The government also offered incentives to industrialise the Malaysian economy by promoting Malay entrepreneurship and upgrading Malay management skills for manufacturing ventures. The Federal Industrial Development Authority (FIDA), established in 1965 but only commencing operations in 1967, sought to accelerate industrial development further and co-ordinate such development. In 1968, new regulations were established that set quotas for Malay ownership of certain enterprises, and the employment of Malays in manufacturing ventures. (Such affirmative action policies were held to be in line with Article 153 of the Constitution.) New industries producing goods for the Malaysian market were required to have at least 51% of their equity in the hands of Malaysian citizens, but industries that would only export goods were permitted to remain entirely in foreign hands.

==Results and legacy==
The government's ambitious plans to increase the standard of living in rural areas fell short of their objectives. Limited investment in social capital, despite the various land development schemes, had failed to either stem the tide of rural-urban migration or raise the incomes of rural families. In West Malaysia, 90% of all households earning less than M$100 a month were located in rural areas. The vast majority of these were Malay households.

However, the government's programmes to improve rubber output were largely successful. By 1970, the uniform-quality Standard Malaysian Rubber (SMR) comprised 20% of all rubber exports. The government also succeeded in reducing dependence on rubber at the same time by developing other fledgling industries.

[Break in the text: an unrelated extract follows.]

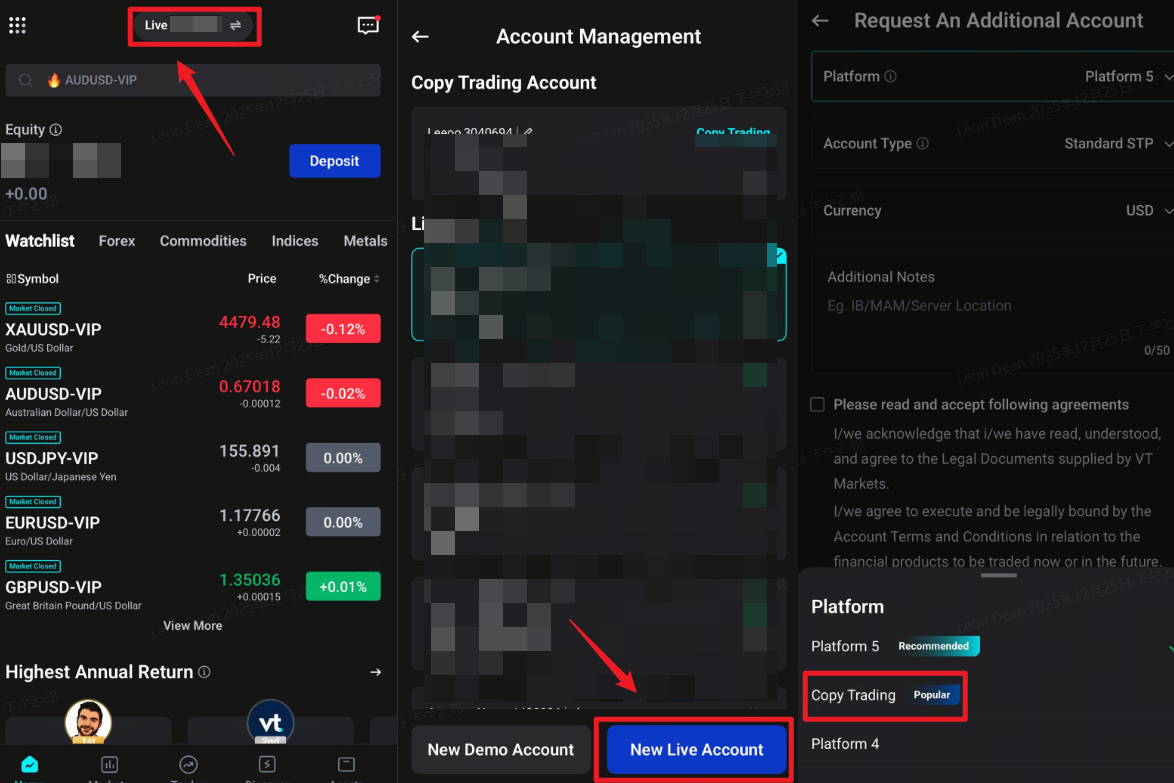Open the Discover icon in bottom bar

[267, 766]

Nevertheless, the First Malaysia Plan had visibly failed to reduce the inequity in the distribution of income. Discontent over this issue grew among the Malay populace, while the Chinese electorate, concerned by what they saw as more aggressive Malay "discrimination" against them, likewise became unhappy. In the 1969 general election, opposition parties advocating the reduction or elimination of Malay affirmative action policies made large gains in Parliament, nearly depriving the government of the 2/3 Parliamentary majority required to amend the Constitution—a majority the Alliance had always held since the first national elections in 1955. A victory march held by the opposition Democratic Action Party (DAP) and Parti Gerakan Rakyat Malaysia (Gerakan), both of which opposed the Malay-based economic policies of the government, turned ugly, with some participants shouting racial epithets at Malay bystanders. The United Malays National Organisation (UMNO), the leading party of the Alliance, in turn held its own march to "teach the Chinese a lesson". The march turned into a full-scale riot, later euphemistically labelled as the 13 May Incident. At least 200 people were killed, although unofficial estimates give a figure five times that, with the rioting lasting for two days.

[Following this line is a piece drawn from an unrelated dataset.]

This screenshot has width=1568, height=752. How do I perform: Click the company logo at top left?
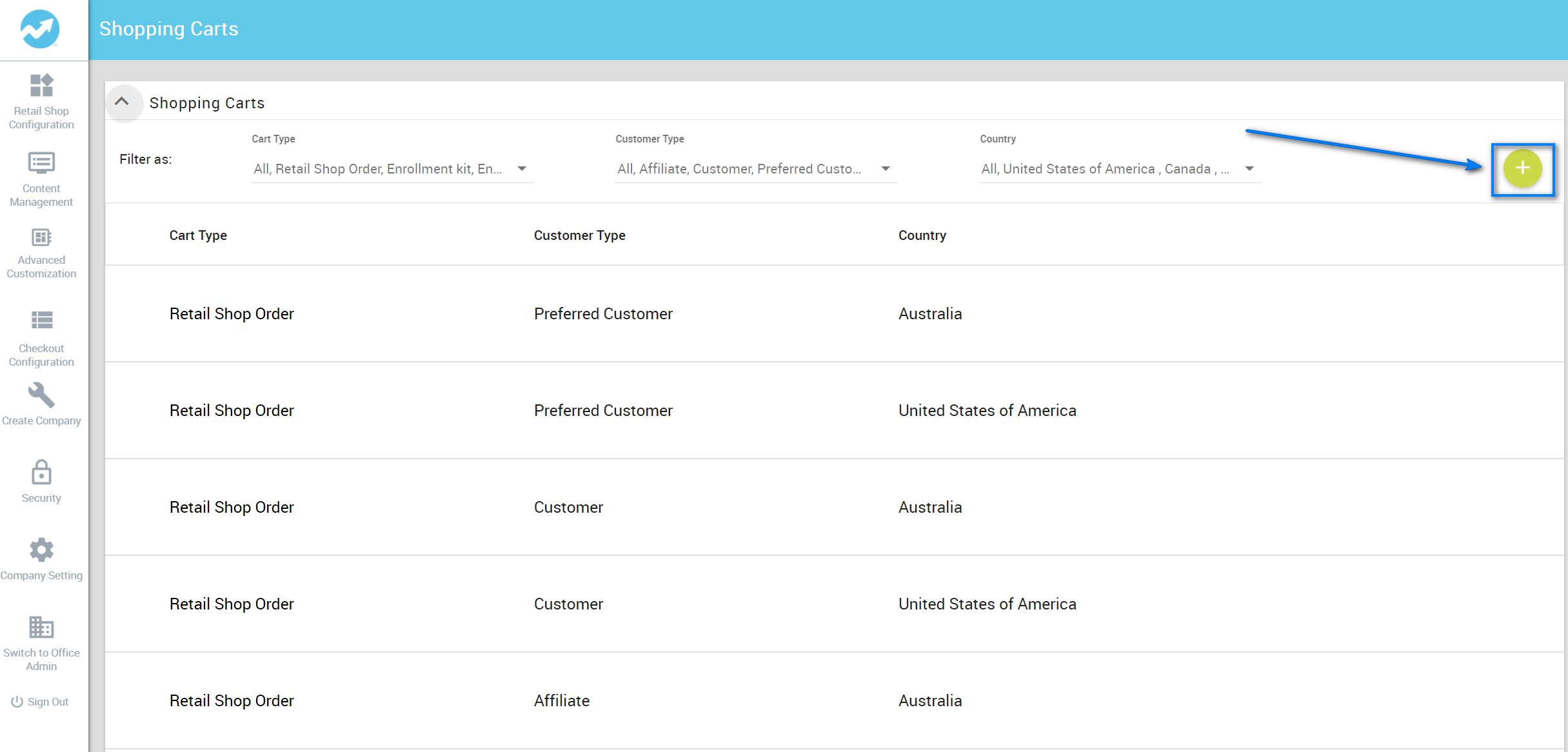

The riot, whose participants had been largely from the lower-income classes, greatly concerned the government. A state of emergency was declared, and Parliament was suspended, to be restored in 1971. In the meantime, a National Operations Council (NOC) was established to govern the country provisionally. The NOC drew up the Second Malaysia Plan, the Outline Perspective Plan, and most controversially, the New Economic Policy (NEP) to address what it saw as an imbalanced distribution of income between the Chinese and Malays, and to reduce foreign control of the economy. Although the NEP's stated goal was to "eradicate poverty" and "eliminate the identification of race with economic function" through a "rapidly expanding economy", many non-Malays considered it to be "an open and blatant form of racial discrimination". The NEP expired in 1991, and was replaced by the National Development Plan (NDP). Despite the NEP's criticisms, it was also praised for having created a Malay middle class and creating a "greater ethnic balance in the professions".